Without those systems, participants may face:
reduced accountability
undocumented risks
funding instability
service disruption
This is not just a workforce issue.
It is a safeguarding issue.
The Pressure on Nurses
Within this environment, nurses face an additional and often unspoken challenge.
There is a growing expectation that clinical support will be provided informally—without billing or documentation.
This may include:
providing advice during support shifts
overseeing risk without a formal scope
stepping into clinical roles “while already there.”
This creates serious professional risk:
lack of clinical records
unclear accountability
exposure if something goes wrong
Safe clinical care depends on structure, documentation, and accountability—not goodwill.
So What Are We Really Looking At?
If we continue to focus on the hourly rate alone, we will continue to misunderstand the system.

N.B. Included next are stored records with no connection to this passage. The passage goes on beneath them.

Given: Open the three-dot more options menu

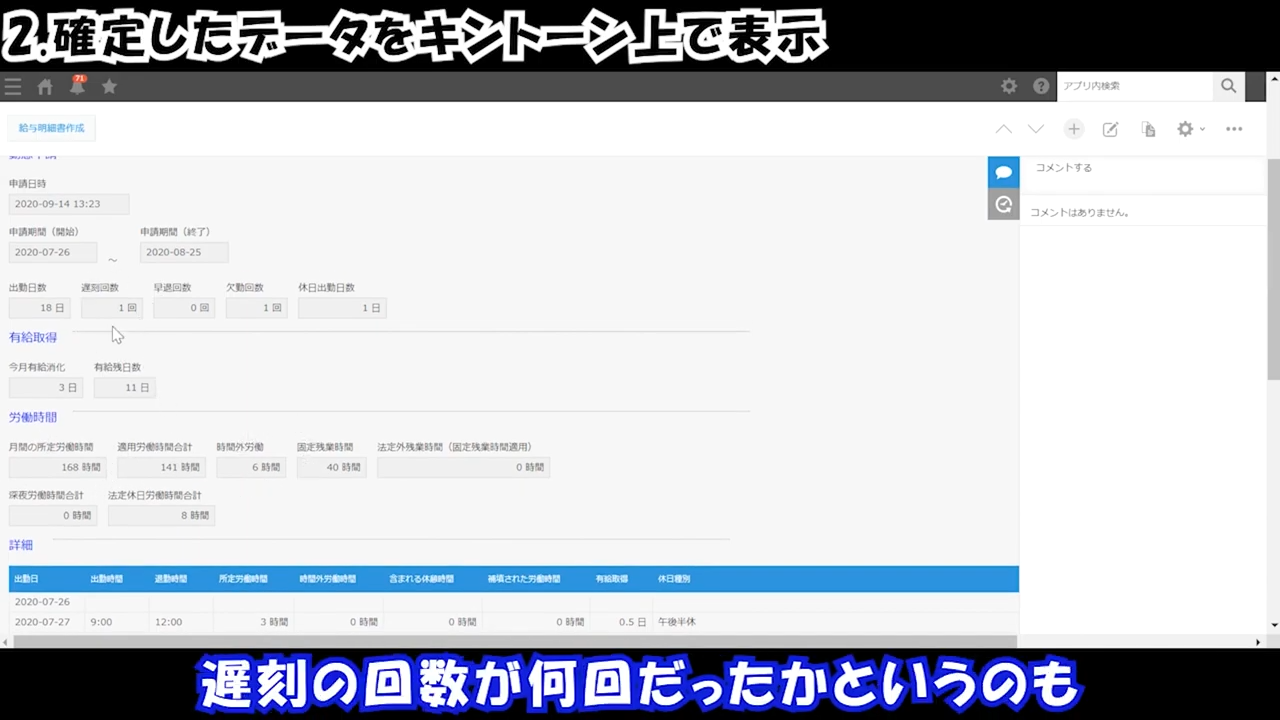Looking at the screenshot, I should [1234, 129].
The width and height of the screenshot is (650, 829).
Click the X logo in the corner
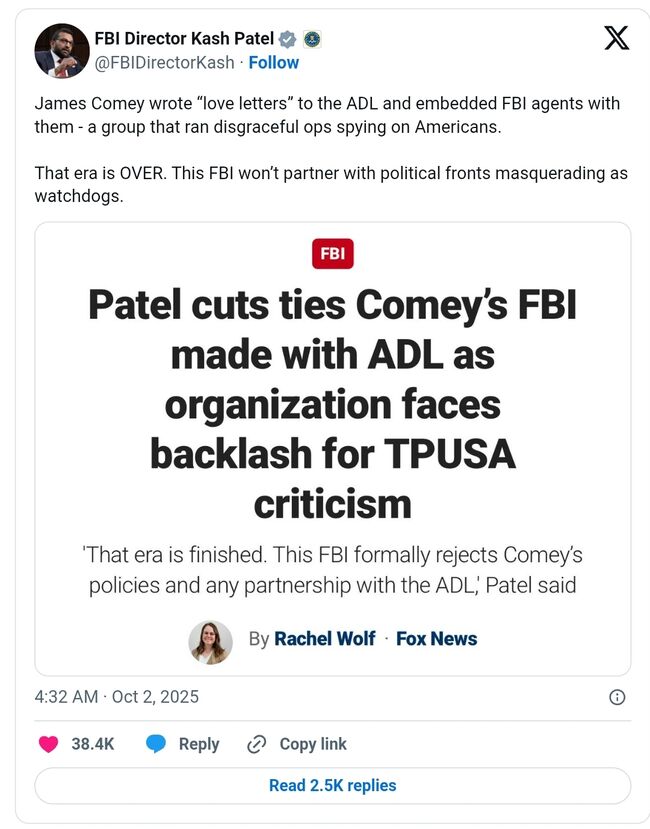point(617,39)
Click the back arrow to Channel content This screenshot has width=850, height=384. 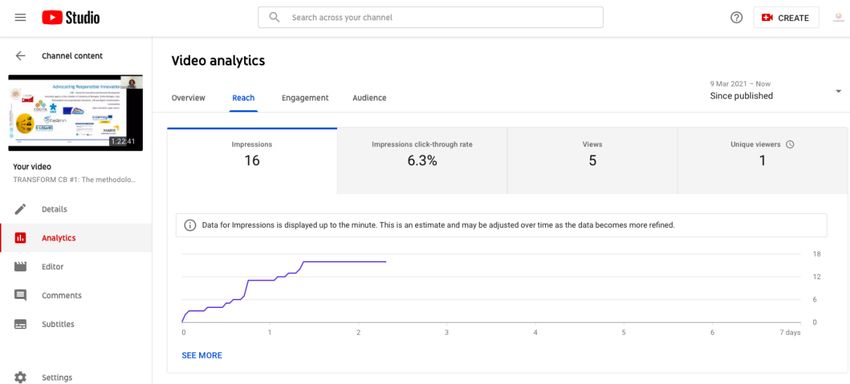pos(21,55)
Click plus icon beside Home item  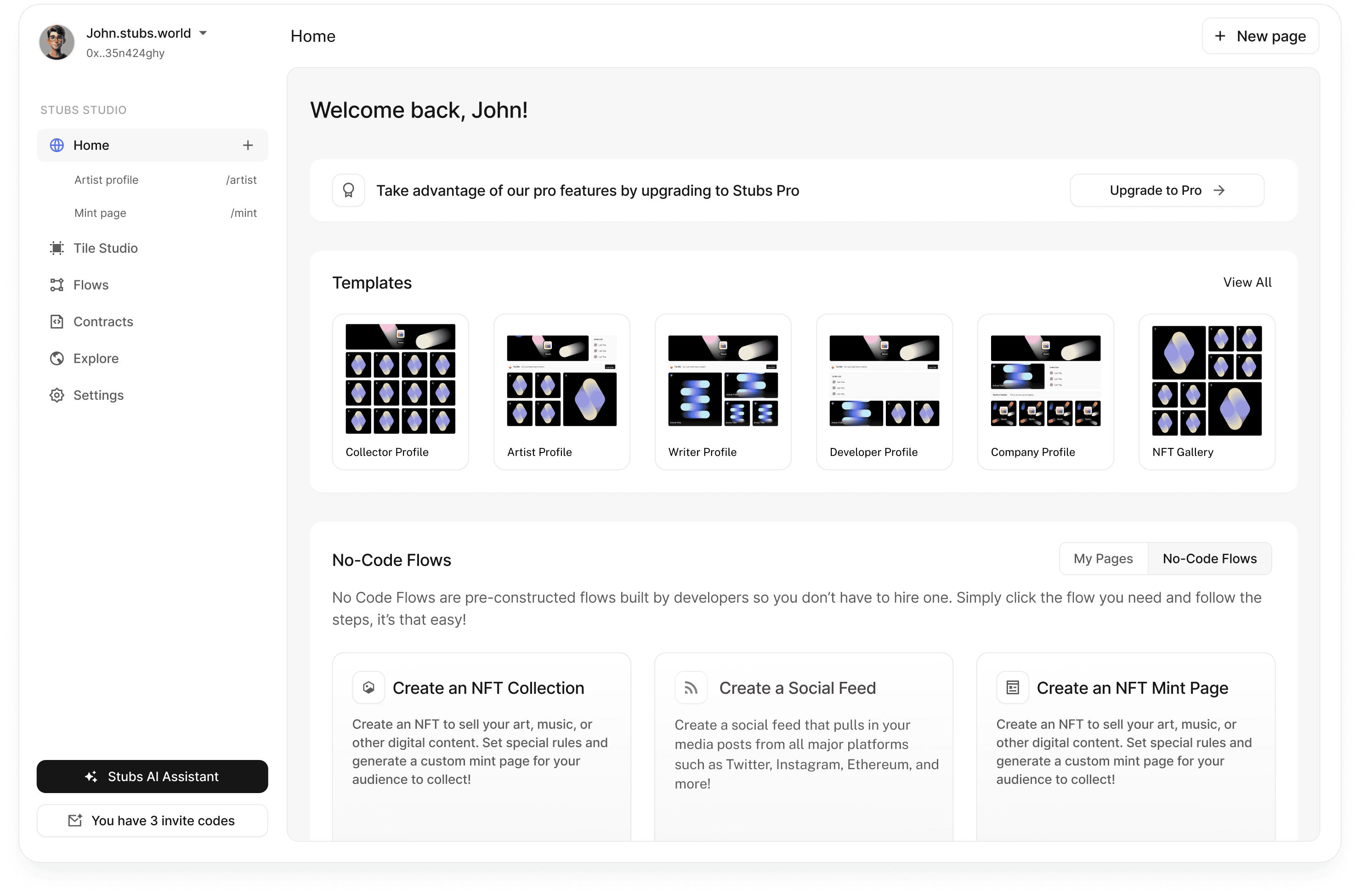(x=248, y=145)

That number is not profit.
It is the visible part of a much larger structure:
compliance
workforce management
risk
governance
coordination
accountability
Other systems hide these costs.
The NDIS shows them.
The Question We Should Be Asking
If we continue to interpret transparency as excess, we risk:
pushing ethical providers out of the sector
destabilising the workforce
reducing quality and safety of care
The issue is not whether care costs money.
It is whether we are willing to understand what it actually costs to deliver it properly.
Because when providers exit and systems weaken, it isn’t just a business that disappears—
it’s continuity, safety, and stability that are lost—and the people who rely on that care are the ones who ultimately carry the cost.